# Kaynak Metin
====

Yakın tarihte ve günümüzde gerçekleşen göçlerin nedenlerini şöyle sıralayabiliriz: İşçi, mübadele, beyin, doğa olayları, sosyal olaylar ve savaşlar ile mülteci göçleridir.
a- İşçi Göçleri
Yeryüzünde işçi göçlerinin başlangıç yeri Avrupa’dır. İngiltere’de Sanayi Devrimi’nin gerçekleşmesinden sonra sanayi merkezleri oluşmuştur. Bu sanayi merkezlerinde iş gücüne ihtiyaç duyulmuştur.
Bu ihtiyacı gidermek için kırsal kesimden bu sanayi merkezlerine yoğun bir göç gerçekleşmiştir. İşçi göçünü hızlandıran etmenlerden biri de tarımda makineleşmedir. Tarım alanlarında makinelerin kullanılmasına bağlı olarak onlarca kişinin yaptığı işi, birkaç kişi makinelerle yapacak duruma gelmiştir. Böylece kırsal kesimde yoğun bir işsiz kitle oluşmuştur.

====

# Yapılacaklar
1. Kaynak metne göre aşağıdaki soruları yanıtlayın.
(a) İşçi göçlerinin yeryüzündeki başlangıç yeri neresidir?
(b) Sanayi merkezleri hangi gelişmenin ardından oluşmuştur?
(c) İşçi göçünü hızlandıran etmenlerden biri olarak ne gösterilmiştir?
2. Kaynak metni iki cümleyle özetleyin.
3. Kaynak metinden "Bu ihtiyacı gidermek" ifadesinden "işsiz kitle oluşmuştur." ifadesine kadar olan bölümü lütfen hiçbir değişiklik yapmadan çıkarın.

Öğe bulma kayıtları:
====

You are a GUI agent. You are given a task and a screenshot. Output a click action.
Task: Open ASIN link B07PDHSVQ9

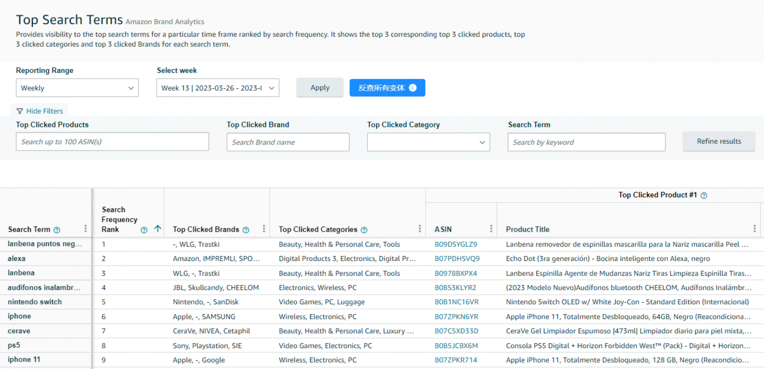click(x=457, y=259)
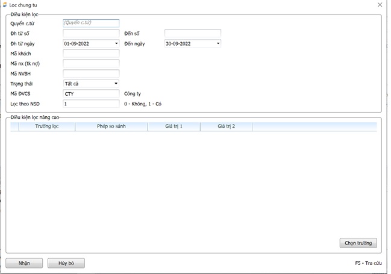Click the Mã nx (tk nợ) field
The height and width of the screenshot is (274, 391).
pos(91,63)
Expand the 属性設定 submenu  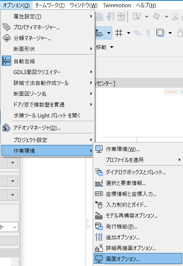tap(47, 17)
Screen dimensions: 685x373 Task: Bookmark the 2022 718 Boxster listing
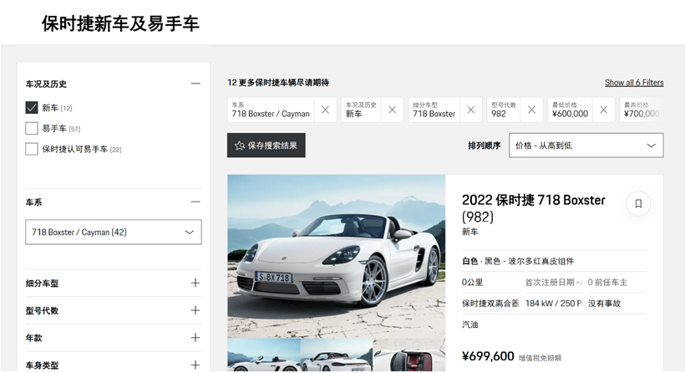click(638, 203)
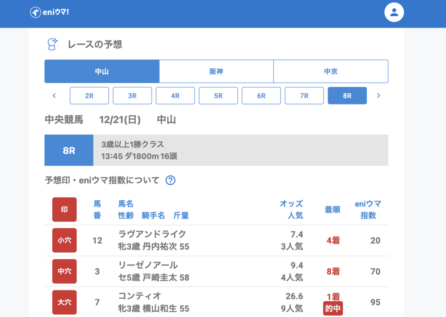Screen dimensions: 446x317
Task: Click the red 中穴 mark badge
Action: point(64,271)
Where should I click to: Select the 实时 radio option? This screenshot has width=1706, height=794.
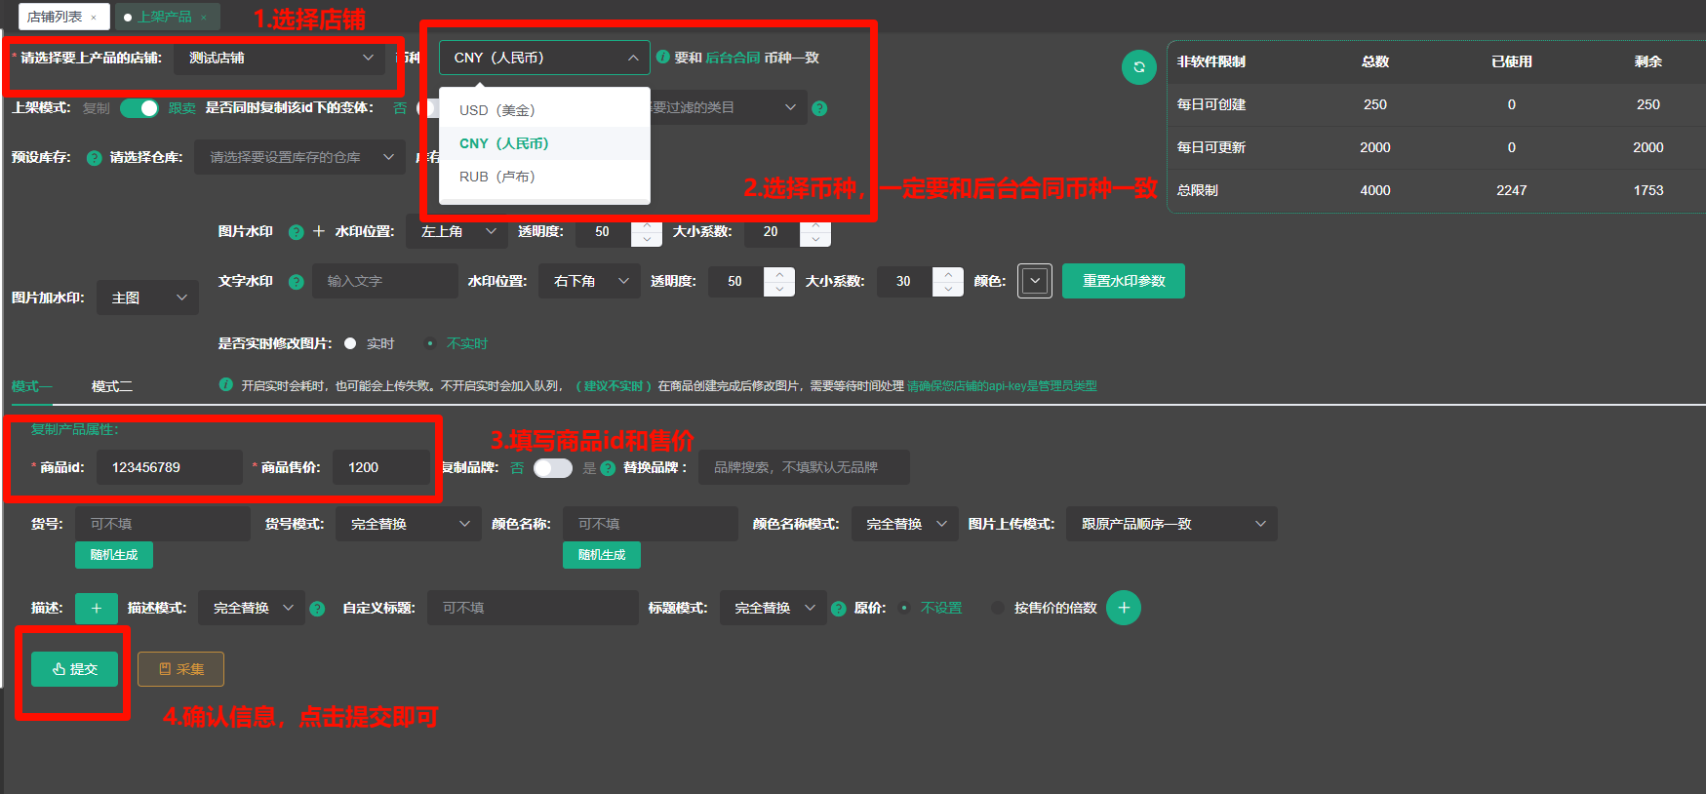pyautogui.click(x=351, y=343)
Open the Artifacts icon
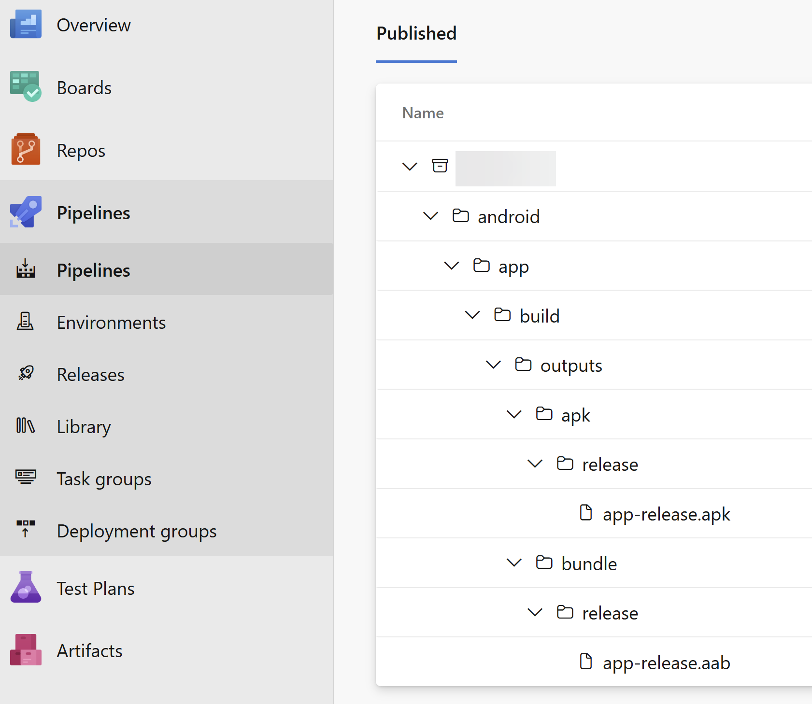The image size is (812, 704). point(26,650)
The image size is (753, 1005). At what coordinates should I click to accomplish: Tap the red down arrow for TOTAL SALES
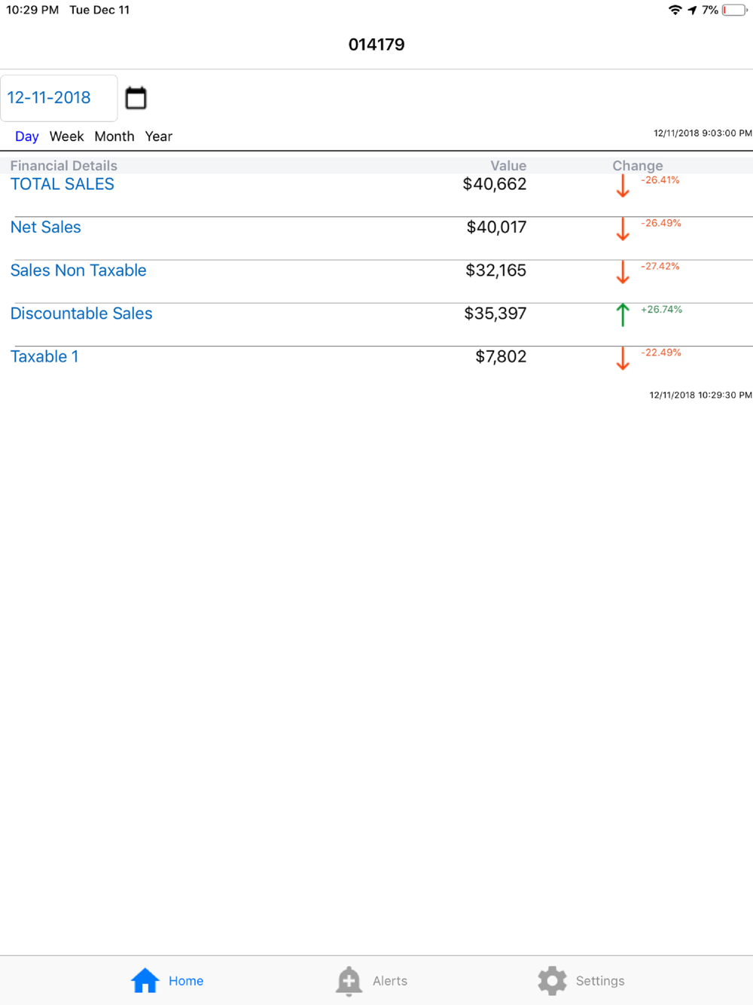point(623,185)
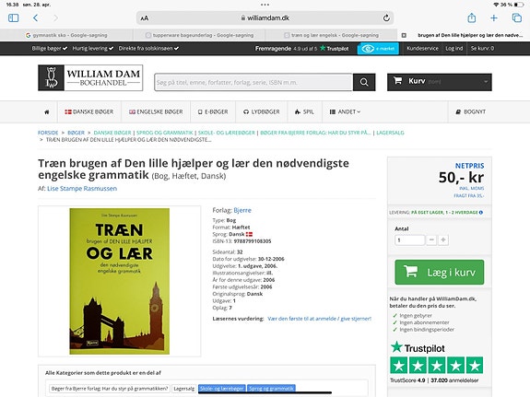Toggle the Safari sidebar icon

point(14,18)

====

# Cevap Anahtarı
1.
(a) Avrupa.
(b) İngiltere'de Sanayi Devrimi'nin gerçekleşmesinin ardından.
(c) Tarımda makineleşme.

2. Yakın tarihte ve günümüzde görülen göçler işçi, mübadele, beyin, doğa olayları, sosyal olaylar, savaşlar ve mülteci göçleri olarak sıralanır. İşçi göçleri Avrupa'da başlamıştır: İngiltere'de Sanayi Devrimi'nden sonra kurulan sanayi merkezlerinin iş gücü ihtiyacı kırsaldan yoğun göçe yol açmış, tarımdaki makineleşmenin kırsal kesimde yarattığı işsiz kitle de bu göçü hızlandırmıştır.

3.
Bu ihtiyacı gidermek için kırsal kesimden bu sanayi merkezlerine yoğun bir göç gerçekleşmiştir. İşçi göçünü hızlandıran etmenlerden biri de tarımda makineleşmedir. Tarım alanlarında makinelerin kullanılmasına bağlı olarak onlarca kişinin yaptığı işi, birkaç kişi makinelerle yapacak duruma gelmiştir. Böylece kırsal kesimde yoğun bir işsiz kitle oluşmuştur.